● **TASK PROMPT**
Please keep to the lines below from the one with "Contato (91, 2192)" through the one with "NR 20 (109, 255)", and restate them word for word, ends included.

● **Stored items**
------------------------------------------------------------

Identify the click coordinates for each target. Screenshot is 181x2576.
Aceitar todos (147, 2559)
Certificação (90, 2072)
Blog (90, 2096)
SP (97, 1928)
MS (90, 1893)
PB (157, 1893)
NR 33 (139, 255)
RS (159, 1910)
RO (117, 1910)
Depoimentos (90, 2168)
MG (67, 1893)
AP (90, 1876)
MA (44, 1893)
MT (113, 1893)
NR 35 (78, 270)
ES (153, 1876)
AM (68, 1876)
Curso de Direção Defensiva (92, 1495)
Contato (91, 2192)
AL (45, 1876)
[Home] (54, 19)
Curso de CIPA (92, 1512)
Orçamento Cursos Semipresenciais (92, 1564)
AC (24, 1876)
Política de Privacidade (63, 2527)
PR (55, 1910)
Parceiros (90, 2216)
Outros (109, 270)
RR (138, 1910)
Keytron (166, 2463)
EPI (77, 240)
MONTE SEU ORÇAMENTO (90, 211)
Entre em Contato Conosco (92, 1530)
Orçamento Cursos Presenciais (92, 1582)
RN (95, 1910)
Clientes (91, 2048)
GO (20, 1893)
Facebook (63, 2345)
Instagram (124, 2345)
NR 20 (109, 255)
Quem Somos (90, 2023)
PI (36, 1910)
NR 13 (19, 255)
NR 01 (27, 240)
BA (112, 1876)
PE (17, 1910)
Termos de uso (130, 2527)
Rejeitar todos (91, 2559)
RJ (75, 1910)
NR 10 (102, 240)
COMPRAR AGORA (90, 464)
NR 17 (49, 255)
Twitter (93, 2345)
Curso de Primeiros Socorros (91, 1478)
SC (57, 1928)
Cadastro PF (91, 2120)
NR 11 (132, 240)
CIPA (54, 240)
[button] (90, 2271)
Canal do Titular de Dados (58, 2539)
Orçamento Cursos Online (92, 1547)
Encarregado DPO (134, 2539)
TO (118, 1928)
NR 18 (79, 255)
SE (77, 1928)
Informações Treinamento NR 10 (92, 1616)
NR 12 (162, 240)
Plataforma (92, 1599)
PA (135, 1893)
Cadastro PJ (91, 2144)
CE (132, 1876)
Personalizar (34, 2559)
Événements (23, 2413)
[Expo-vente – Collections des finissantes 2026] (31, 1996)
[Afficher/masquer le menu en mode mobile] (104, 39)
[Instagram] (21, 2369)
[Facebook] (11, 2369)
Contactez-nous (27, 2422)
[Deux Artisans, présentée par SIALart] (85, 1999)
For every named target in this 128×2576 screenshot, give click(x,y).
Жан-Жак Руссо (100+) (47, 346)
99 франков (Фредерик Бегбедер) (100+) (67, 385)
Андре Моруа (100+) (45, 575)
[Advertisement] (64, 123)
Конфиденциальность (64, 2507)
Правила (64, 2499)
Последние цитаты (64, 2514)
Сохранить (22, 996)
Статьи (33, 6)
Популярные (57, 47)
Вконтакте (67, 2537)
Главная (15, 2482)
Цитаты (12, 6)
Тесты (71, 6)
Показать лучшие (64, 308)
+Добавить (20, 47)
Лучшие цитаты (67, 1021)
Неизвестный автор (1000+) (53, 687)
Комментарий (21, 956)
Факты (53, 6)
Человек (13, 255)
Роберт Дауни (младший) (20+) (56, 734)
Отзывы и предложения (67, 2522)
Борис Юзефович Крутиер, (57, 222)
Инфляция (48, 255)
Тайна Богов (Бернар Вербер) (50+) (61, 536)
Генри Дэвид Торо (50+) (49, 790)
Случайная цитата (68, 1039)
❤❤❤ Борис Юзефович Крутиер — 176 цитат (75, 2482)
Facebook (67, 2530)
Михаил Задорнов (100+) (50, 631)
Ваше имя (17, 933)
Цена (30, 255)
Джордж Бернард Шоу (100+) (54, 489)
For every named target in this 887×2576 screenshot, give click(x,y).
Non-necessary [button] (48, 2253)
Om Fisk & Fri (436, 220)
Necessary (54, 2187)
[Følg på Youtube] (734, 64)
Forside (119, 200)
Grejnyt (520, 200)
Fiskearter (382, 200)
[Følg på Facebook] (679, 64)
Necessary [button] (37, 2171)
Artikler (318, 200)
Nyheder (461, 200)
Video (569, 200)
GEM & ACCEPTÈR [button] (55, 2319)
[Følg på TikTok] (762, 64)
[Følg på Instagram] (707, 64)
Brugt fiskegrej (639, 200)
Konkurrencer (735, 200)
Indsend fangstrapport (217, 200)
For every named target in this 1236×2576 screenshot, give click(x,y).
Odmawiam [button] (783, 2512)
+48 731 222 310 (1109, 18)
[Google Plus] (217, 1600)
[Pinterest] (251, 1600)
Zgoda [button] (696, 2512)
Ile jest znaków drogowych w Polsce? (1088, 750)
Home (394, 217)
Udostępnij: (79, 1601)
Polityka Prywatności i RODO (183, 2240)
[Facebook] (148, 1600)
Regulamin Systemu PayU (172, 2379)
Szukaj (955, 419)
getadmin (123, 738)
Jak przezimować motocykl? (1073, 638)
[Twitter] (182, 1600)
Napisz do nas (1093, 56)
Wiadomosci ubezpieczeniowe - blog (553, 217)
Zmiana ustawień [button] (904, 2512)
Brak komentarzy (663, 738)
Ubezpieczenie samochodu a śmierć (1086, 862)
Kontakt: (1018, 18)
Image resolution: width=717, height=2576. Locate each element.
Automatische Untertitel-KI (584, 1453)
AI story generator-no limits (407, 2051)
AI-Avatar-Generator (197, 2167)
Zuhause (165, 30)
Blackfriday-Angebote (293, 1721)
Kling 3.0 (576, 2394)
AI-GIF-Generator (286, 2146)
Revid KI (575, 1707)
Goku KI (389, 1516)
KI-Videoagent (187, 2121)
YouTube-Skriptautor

------------------------------------------------------------

● **ANSWER SPACE**
Contato (91, 2192)
AL (45, 1876)
[Home] (54, 19)
Curso de CIPA (92, 1512)
Orçamento Cursos Semipresenciais (92, 1564)
AC (24, 1876)
Política de Privacidade (63, 2527)
PR (55, 1910)
Parceiros (90, 2216)
Outros (109, 270)
RR (138, 1910)
Keytron (166, 2463)
EPI (77, 240)
MONTE SEU ORÇAMENTO (90, 211)
Entre em Contato Conosco (92, 1530)
Orçamento Cursos Presenciais (92, 1582)
RN (95, 1910)
Clientes (91, 2048)
GO (20, 1893)
Facebook (63, 2345)
Instagram (124, 2345)
NR 20 (109, 255)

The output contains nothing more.